§ **Work request**
Reproduce the records exactly, beginning with their first line and ending with the line that contains "Orçamento (756, 103)", and output nothing more.

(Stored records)
________________________________________

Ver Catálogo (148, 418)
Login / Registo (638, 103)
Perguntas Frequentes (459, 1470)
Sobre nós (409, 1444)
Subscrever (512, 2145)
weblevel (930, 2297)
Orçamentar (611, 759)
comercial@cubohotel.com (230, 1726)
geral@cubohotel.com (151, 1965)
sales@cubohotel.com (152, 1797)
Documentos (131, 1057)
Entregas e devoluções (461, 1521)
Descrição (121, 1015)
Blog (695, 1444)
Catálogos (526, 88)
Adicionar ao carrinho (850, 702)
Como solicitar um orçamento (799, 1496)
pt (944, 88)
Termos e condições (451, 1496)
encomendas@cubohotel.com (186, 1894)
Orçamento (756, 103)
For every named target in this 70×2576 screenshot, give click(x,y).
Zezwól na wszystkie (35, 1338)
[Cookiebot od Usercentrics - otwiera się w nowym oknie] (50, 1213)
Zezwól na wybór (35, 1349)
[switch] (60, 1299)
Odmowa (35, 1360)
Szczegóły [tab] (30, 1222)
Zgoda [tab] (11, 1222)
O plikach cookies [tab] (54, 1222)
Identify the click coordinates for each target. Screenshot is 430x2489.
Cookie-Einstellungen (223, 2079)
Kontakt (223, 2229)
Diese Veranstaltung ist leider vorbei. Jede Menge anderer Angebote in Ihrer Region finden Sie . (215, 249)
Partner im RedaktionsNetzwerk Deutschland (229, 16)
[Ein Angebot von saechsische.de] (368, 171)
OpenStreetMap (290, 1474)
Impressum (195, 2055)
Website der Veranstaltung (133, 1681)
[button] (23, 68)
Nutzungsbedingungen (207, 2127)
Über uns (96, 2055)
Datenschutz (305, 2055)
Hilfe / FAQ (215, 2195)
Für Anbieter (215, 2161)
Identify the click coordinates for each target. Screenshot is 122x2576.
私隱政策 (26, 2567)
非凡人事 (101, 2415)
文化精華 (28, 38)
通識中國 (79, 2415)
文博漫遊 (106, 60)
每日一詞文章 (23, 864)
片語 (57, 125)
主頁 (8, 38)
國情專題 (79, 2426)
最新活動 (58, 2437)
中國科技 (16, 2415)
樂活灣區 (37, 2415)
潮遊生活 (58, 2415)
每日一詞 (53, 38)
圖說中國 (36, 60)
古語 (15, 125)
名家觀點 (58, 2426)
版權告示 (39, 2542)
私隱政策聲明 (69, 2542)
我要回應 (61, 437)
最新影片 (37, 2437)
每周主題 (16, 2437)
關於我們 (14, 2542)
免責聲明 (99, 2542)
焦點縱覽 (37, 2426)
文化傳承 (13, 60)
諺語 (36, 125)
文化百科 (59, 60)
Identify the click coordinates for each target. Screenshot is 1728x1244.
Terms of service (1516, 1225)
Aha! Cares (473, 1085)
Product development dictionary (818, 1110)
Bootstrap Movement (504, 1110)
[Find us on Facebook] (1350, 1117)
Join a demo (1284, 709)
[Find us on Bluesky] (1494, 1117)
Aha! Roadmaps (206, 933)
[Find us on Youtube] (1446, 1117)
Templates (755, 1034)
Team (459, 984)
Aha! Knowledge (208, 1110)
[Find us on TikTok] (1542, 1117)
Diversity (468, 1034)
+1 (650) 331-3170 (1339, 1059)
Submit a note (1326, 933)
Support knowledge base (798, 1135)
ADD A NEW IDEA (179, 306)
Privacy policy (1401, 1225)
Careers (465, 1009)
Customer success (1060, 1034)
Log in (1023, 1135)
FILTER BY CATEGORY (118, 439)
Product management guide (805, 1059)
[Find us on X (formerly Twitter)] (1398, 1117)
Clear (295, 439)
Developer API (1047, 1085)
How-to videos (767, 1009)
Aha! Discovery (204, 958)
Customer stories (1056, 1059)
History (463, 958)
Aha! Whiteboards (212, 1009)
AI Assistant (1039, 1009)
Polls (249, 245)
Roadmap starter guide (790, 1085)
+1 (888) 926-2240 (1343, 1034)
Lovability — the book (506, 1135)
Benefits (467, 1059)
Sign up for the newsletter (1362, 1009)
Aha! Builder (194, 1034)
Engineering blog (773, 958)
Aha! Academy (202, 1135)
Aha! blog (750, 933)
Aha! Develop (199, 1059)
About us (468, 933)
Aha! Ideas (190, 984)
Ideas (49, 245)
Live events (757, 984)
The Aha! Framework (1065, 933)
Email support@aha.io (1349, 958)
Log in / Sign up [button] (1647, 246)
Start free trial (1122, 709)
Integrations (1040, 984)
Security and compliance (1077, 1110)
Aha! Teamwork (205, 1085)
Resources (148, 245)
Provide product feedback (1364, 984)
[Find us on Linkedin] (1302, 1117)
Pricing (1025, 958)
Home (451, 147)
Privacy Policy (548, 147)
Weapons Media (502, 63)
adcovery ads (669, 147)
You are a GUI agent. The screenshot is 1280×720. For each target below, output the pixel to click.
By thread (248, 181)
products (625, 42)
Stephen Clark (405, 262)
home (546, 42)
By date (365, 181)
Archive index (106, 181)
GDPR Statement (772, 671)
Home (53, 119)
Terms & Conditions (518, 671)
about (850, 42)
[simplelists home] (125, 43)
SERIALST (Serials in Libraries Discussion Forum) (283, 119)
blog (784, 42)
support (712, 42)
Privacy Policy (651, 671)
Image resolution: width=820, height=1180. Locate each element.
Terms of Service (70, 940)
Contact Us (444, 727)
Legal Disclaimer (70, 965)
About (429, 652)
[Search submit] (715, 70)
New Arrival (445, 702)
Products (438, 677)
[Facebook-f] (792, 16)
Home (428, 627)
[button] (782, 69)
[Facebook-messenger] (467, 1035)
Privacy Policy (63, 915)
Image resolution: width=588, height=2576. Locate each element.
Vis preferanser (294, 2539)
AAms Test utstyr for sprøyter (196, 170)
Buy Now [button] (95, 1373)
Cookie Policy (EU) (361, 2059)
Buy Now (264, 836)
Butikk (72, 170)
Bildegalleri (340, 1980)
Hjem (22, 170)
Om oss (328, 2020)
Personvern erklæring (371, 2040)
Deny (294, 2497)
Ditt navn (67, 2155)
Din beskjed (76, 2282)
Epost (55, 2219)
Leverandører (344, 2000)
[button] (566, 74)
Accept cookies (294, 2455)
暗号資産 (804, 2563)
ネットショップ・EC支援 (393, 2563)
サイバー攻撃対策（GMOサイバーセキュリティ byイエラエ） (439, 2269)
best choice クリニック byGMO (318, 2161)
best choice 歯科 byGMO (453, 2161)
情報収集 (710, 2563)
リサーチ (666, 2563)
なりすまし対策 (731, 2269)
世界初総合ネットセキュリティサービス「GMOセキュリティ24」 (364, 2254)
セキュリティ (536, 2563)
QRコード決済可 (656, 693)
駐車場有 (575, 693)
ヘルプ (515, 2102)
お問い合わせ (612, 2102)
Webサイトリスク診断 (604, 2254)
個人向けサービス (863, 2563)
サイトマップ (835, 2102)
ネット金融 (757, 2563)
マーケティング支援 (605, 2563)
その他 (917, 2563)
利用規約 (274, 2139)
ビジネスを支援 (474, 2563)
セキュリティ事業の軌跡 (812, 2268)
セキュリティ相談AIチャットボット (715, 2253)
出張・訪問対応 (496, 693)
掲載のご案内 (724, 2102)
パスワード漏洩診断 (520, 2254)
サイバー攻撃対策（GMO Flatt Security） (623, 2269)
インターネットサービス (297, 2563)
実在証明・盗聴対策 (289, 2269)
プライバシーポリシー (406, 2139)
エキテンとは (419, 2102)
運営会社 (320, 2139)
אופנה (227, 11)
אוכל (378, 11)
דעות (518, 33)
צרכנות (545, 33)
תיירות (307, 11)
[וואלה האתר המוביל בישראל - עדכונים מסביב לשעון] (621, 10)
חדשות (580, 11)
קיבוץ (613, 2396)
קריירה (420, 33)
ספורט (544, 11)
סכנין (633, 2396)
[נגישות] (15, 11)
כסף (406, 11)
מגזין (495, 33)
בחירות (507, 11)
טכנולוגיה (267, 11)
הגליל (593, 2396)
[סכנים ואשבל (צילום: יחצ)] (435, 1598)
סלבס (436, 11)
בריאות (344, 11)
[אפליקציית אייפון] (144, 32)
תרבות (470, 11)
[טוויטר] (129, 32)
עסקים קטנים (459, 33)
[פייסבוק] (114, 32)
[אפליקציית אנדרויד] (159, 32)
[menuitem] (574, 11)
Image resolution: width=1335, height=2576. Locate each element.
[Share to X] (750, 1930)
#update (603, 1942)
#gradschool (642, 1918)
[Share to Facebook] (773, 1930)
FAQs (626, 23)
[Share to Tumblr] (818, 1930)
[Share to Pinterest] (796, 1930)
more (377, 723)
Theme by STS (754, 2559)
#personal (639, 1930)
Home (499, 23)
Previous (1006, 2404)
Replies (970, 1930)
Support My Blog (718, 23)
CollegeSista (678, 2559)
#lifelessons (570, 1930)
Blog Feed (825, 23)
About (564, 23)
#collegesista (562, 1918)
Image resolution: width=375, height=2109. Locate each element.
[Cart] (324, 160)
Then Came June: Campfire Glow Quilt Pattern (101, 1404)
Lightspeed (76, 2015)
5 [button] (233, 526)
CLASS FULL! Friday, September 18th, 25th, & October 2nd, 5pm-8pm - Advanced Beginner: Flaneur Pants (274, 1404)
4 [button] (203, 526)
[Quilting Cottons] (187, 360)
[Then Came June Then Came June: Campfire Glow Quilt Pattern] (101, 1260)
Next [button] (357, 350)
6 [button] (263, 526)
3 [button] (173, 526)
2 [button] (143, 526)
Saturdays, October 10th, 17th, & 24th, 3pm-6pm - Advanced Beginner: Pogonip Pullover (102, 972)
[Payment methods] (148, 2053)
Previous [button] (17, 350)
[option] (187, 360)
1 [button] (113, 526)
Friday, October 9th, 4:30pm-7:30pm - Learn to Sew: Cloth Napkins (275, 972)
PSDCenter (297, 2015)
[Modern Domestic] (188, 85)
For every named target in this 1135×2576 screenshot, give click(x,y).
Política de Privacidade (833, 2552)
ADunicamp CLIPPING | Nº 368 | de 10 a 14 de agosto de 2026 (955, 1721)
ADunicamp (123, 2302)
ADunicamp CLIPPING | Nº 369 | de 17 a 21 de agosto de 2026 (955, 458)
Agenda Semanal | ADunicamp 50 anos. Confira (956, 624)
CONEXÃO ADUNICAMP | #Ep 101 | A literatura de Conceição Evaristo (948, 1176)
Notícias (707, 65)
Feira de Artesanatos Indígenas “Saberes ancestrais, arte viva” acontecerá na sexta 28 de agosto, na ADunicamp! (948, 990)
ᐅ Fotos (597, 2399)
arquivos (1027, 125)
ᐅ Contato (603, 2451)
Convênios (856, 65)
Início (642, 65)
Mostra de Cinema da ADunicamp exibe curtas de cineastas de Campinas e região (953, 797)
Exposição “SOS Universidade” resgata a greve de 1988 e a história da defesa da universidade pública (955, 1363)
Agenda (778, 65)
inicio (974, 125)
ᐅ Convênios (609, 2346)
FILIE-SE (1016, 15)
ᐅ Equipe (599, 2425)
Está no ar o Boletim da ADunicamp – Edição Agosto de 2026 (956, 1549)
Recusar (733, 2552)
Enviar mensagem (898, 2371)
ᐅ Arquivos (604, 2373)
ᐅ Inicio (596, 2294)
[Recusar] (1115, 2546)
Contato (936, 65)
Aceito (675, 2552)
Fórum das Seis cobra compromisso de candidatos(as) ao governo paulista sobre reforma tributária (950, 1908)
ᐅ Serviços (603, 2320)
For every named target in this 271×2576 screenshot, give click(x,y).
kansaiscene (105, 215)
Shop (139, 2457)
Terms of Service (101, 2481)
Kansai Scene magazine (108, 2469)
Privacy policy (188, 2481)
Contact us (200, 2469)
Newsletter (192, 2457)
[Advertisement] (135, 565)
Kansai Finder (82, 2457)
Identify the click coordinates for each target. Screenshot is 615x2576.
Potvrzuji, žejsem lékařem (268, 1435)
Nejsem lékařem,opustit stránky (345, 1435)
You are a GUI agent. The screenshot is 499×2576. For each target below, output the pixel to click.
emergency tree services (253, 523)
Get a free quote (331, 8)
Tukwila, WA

________________________________________

§ **Response**
Ver Catálogo (148, 418)
Login / Registo (638, 103)
Perguntas Frequentes (459, 1470)
Sobre nós (409, 1444)
Subscrever (512, 2145)
weblevel (930, 2297)
Orçamentar (611, 759)
comercial@cubohotel.com (230, 1726)
geral@cubohotel.com (151, 1965)
sales@cubohotel.com (152, 1797)
Documentos (131, 1057)
Entregas e devoluções (461, 1521)
Descrição (121, 1015)
Blog (695, 1444)
Catálogos (526, 88)
Adicionar ao carrinho (850, 702)
Como solicitar um orçamento (799, 1496)
pt (944, 88)
Termos e condições (451, 1496)
encomendas@cubohotel.com (186, 1894)
Orçamento (756, 103)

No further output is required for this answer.